• やることリスト:
- a) 次の(i)〜(iii)が『花ぐるま』を読む記事の内容と合うか、それぞれ「はい」か「いいえ」で答え、決め手となる記事の言葉をそのまま引用すること。
(i) 第十回は、お梅さんが杉田素清の家を訪ねるところから始まる。
(ii) 素清は来間力造を知らないと答えた。
(iii) 「嘘でしょう?」という言い方は昭和時代から使われ始めたと書かれている。
- b) 記録のうち、「Where should I click to: Go」を含む行から記録の最後の行までを、両端の行も含めてそのまま書き写すこと。

• 読解テキスト:
%%

見出し画像

#597 よく注意して軽率な事はしない方がいいよ!

それでは今日も山田美妙の『花ぐるま』を読んでいきたいと思います。

第十回は、お梅さんが梅の枝を持って、兄であり力造さんの学校の教師である杉田素清の家を訪ねるところから始まります。お梅さんが、杉田先生に「来間力造という人をご存知?」と尋ねます。

素清は些[スコ]しも擬議[ギギ]しません﹆
「来間、あゝ東洋法律学校に居るさ」。
「あの本当に?嘘でしやう」。

この「嘘でしょう?」という言い方も、いつから使われているのか気になっていたんですけど、明治時代から使われているんですね。

「何、嘘なものかね、本当さ。私犯法を今私[ワタシ]が教へて居るさ」。
「なンでも鋭い顔のやうな?」
「左様々々[ソウソウ]そンなだ」。
十分に正鵠[マト]はつきましたが、しかしそれからそれが車を挽く顚末[テンマツ]を語ッても、何故[ナゼ]だか兄妹[キョウダイ]二人とも仔細[シサイ]がわかりません。「一派[イッパ]かはッた人間だから或[アルイ]はそンな事をも為[ス]るか知らんが、併[シカ]し何[ド]うも」…
目的[メザ]す遠山[トオヤマ]は雲か陸[クガ]かほとんど曖昧です。

%%

• 提供データ:
%%

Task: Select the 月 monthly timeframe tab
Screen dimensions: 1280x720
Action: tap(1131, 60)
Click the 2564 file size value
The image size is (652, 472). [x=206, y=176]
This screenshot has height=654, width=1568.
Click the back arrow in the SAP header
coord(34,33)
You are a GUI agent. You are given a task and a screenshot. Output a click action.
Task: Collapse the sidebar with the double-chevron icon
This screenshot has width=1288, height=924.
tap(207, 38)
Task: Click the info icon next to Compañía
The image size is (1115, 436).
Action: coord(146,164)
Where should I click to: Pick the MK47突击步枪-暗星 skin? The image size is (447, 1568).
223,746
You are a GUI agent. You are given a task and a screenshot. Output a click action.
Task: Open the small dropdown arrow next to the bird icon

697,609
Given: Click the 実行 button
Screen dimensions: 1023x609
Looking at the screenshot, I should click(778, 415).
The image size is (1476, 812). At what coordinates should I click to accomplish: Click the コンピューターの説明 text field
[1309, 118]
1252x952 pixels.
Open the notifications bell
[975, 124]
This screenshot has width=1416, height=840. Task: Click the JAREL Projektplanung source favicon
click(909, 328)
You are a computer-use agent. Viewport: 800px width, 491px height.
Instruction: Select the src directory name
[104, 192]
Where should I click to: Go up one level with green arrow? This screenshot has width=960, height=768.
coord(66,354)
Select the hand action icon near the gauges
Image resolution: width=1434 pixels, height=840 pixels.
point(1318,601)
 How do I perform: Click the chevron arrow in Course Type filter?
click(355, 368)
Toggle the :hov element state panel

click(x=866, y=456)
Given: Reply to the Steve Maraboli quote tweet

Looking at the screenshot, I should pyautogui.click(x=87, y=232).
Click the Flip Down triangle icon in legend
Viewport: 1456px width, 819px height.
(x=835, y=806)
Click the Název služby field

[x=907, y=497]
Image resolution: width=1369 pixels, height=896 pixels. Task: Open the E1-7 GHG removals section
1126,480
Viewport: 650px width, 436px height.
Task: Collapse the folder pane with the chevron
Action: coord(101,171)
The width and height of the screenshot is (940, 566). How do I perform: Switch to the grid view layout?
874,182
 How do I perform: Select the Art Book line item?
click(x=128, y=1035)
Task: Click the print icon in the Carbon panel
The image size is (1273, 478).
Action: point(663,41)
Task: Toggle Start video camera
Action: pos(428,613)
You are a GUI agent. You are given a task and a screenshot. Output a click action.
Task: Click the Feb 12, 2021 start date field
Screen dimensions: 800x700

%%

• 解答:
- a)
(i) はい。「第十回は、お梅さんが梅の枝を持って、兄であり力造さんの学校の教師である杉田素清の家を訪ねるところから始まります。」
(ii) いいえ。「来間、あゝ東洋法律学校に居るさ」。
(iii) いいえ。「明治時代から使われているんですね。」

- b)
Where should I click to: Go up one level with green arrow? This screenshot has width=960, height=768.
coord(66,354)
Select the hand action icon near the gauges
Image resolution: width=1434 pixels, height=840 pixels.
point(1318,601)
 How do I perform: Click the chevron arrow in Course Type filter?
click(355, 368)
Toggle the :hov element state panel

click(x=866, y=456)
Given: Reply to the Steve Maraboli quote tweet

Looking at the screenshot, I should pyautogui.click(x=87, y=232).
Click the Flip Down triangle icon in legend
Viewport: 1456px width, 819px height.
(x=835, y=806)
Click the Název služby field

[x=907, y=497]
Image resolution: width=1369 pixels, height=896 pixels. Task: Open the E1-7 GHG removals section
1126,480
Viewport: 650px width, 436px height.
Task: Collapse the folder pane with the chevron
Action: coord(101,171)
The width and height of the screenshot is (940, 566). How do I perform: Switch to the grid view layout?
874,182
 How do I perform: Select the Art Book line item?
click(x=128, y=1035)
Task: Click the print icon in the Carbon panel
The image size is (1273, 478).
Action: point(663,41)
Task: Toggle Start video camera
Action: pos(428,613)
You are a GUI agent. You are given a task and a screenshot. Output a click action.
Task: Click the Feb 12, 2021 start date field
Screen dimensions: 800x700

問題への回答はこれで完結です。